### [EXCERPTED TEXT]
BEGIN
Nobody can hear the good things above the noise of you fighting like fornicating possums trapped in the roof.  You have thus wickedly squandered all your hard-earned capital, and for what, I ask you, for what?

Again, I cannot bear to list the insults and disappointments you have dished out to those of us who elected you, because of your blind, ego-driven hatred of one another. I cannot bear to detail the extent of the self-harm, the cutting of your own arms and legs with blunt razor blades, the public purgings, the binges of self-destruction, the poking out of your own eyes with burnt sticks, the gut-spilling, the incessant factional wars, the eating of yourselves and your leaders, nobody could make this stuff up.

Obviously, you came to power divided and unsettled. Obviously, you are more heavily invested in your internal political hoo haa than you are even in getting yourselves re-elected. Even now, at this eleventh hour, you will not shut up & Mr Simon Crean (no, I will not refer to him as The Honourable) recently and inexplicably found himself compelled to enact yet another attempt at sabotage from the back benches, to whence he was so recently banished after his bizarre efforts to get rid of one leader and replace her with the leader you already got rid of, who has hung around ever since you fatally stabbed him, like an unhappy shade unable to grasp that it is actually dead.

Well, let me tell you, a punter can only take so much before she ceases to give a damn. And sadly, I have now reached that point. I no longer care what you do. Feed on yourselves. Gorge until you vomit like dogs. Do yourselves as much harm as you can manage before you finally collapse in a bloodied heap of lacerated, putrid human flesh, on the opposite side of the house, where you will no doubt languish for decades, and it serves you fucking well right.

Oh, yes you can cry foul, and blame the media. I admit, they have not been on your side. But did you have to make it so easy for them? Did you have to drip feed their malice?

I will vote for Janelle Saffin, my local member, as I have done for some time. This is not a vote of confidence in you, ALP. It is a vote for a damn fine local member who, god help her, has the misfortune to belong to you, and whom you recently demoted because she supports Kevin Rudd, even though she was doing a damn fine job and I resent it that you took her job away from her.

As for the rest of you, quite frankly I wouldn’t piss on most of you if you were on fire.

Sincerely, and more in incandescent rage than sorrow,

Jennifer.

Dear Kevin

20 Mar

First up, I hate what they did to you. I really do. Even if you were totally hopeless in the job, you didn’t deserve what they dished out. There were other ways they could have used to address their problems with you, but they were too unimaginative, ignorant, ambitious, short-sighted, and just plain nasty  to do anything other than what they did. So I don’t blame you if you still want to kick their miserable, rat-fucking arses.

But Kevin, we’re all in seriously deep doo doo now. We’re looking at Prime Minister Abbott. This prospect casts an unimaginable blight on all our lives, Kevin, and I’m sorry if I sound harsh, but all our lives together are bigger than your one. You know this in your heart. I know you do, you are a decent chap. You are struggling with the clamourings of your ego and the demands of the greater good. That’s understandable, I would be too.
END
### [WORK TO COMPLETE]
(a) From the letters, write out everything from "But Kevin, we’re" down to "would be too.".
(b) In the letters, whom does the writer say she will vote for?
The listing that comes next is separate material, unrelated to the letters.

### [DATA SHOWN]
BEGIN
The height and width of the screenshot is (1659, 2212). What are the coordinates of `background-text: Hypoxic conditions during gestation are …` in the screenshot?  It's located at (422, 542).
END
### [SET OF ANSWERS]
(a)
But Kevin, we’re all in seriously deep doo doo now. We’re looking at Prime Minister Abbott. This prospect casts an unimaginable blight on all our lives, Kevin, and I’m sorry if I sound harsh, but all our lives together are bigger than your one. You know this in your heart. I know you do, you are a decent chap. You are struggling with the clamourings of your ego and the demands of the greater good. That’s understandable, I would be too.

(b) Janelle Saffin, her local member.